Lysogene announced it has entered into a manufacturing agreement with viral gene and cell therapy manufacturer Brammer Bio.
Brammer Bio will produce LYS-GM101, an AAVrh10-based gene therapy, for clinical testing of the therapeutic candidate in patients with GM1 Gangliosidosis, a rare neuronopathic lysosomal storage disorder.
“We are pleased to have secured Brammer Bio, a leading manufacturer with proven expertise in the development of robust industrial-scale manufacturing of AAV-based products, to provide the highest quality LYS-GM101 product for clinical testing,” Mark Plavsic, Chief Technical Officer at Lysogene said. “This agreement ensures Lysogene has established commercial-ready gene therapy manufacturing in line with our need for the product.”
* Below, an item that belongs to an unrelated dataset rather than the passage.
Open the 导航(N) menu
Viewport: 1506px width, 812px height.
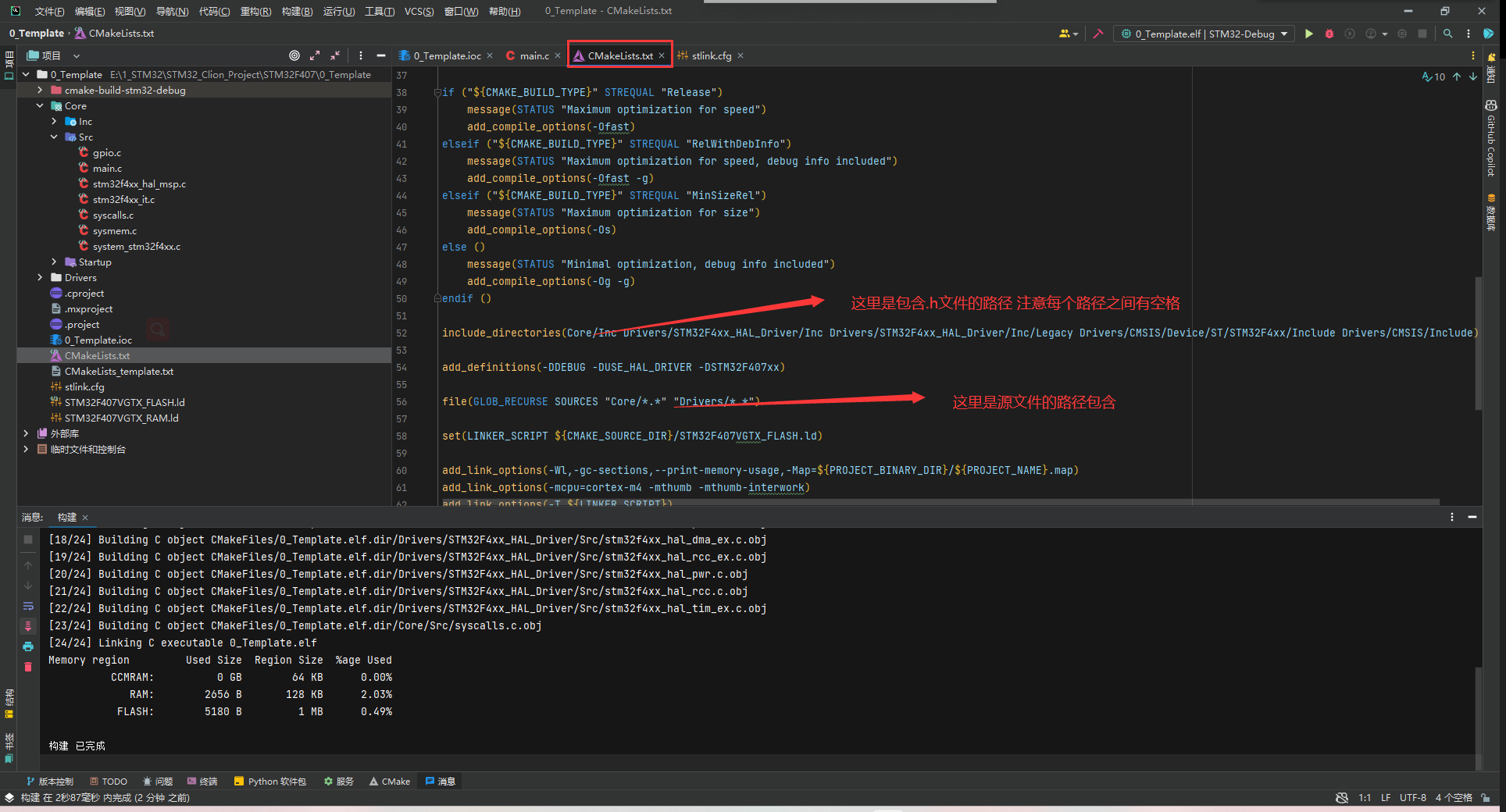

Pre-clinical data in animal models of GM1 show that LYS-GM101 treatment delivers a functional gene encoding the βgal enzyme resulting in a reduction of GM1 gangliosides and transforms the animal phenotype. These studies will support an Investigational New Drug application and the launch of the Phase I clinical trial, expected to launch in 2019.
"We are delighted to partner with Lysogene to manufacture this commercial-ready AAVrh10 gene therapy product,” Mark Bamforth, President and CEO of Brammer Bio said. “We embrace this opportunity to help patients in need and re-affirm Brammer Bio’s leadership position as the manufacturer of choice in the gene therapy space."
GM1 is an extremely severe, autosomal recessive disease caused by a mutation in the GLB1 gene encoding for the lysosomal acid beta-balactosidase (ßgal) enzyme. The resulting enzymatic deficiency leads to accumulation of GM1-ganglioside in cells. Clinical presentation is mainly neurological with rapidly progressive impairment (motor, cognitive and behavioral) leading to premature death, mostly in early childhood. It is a devastating disease for patients and families. There is currently no disease modifying treatment available.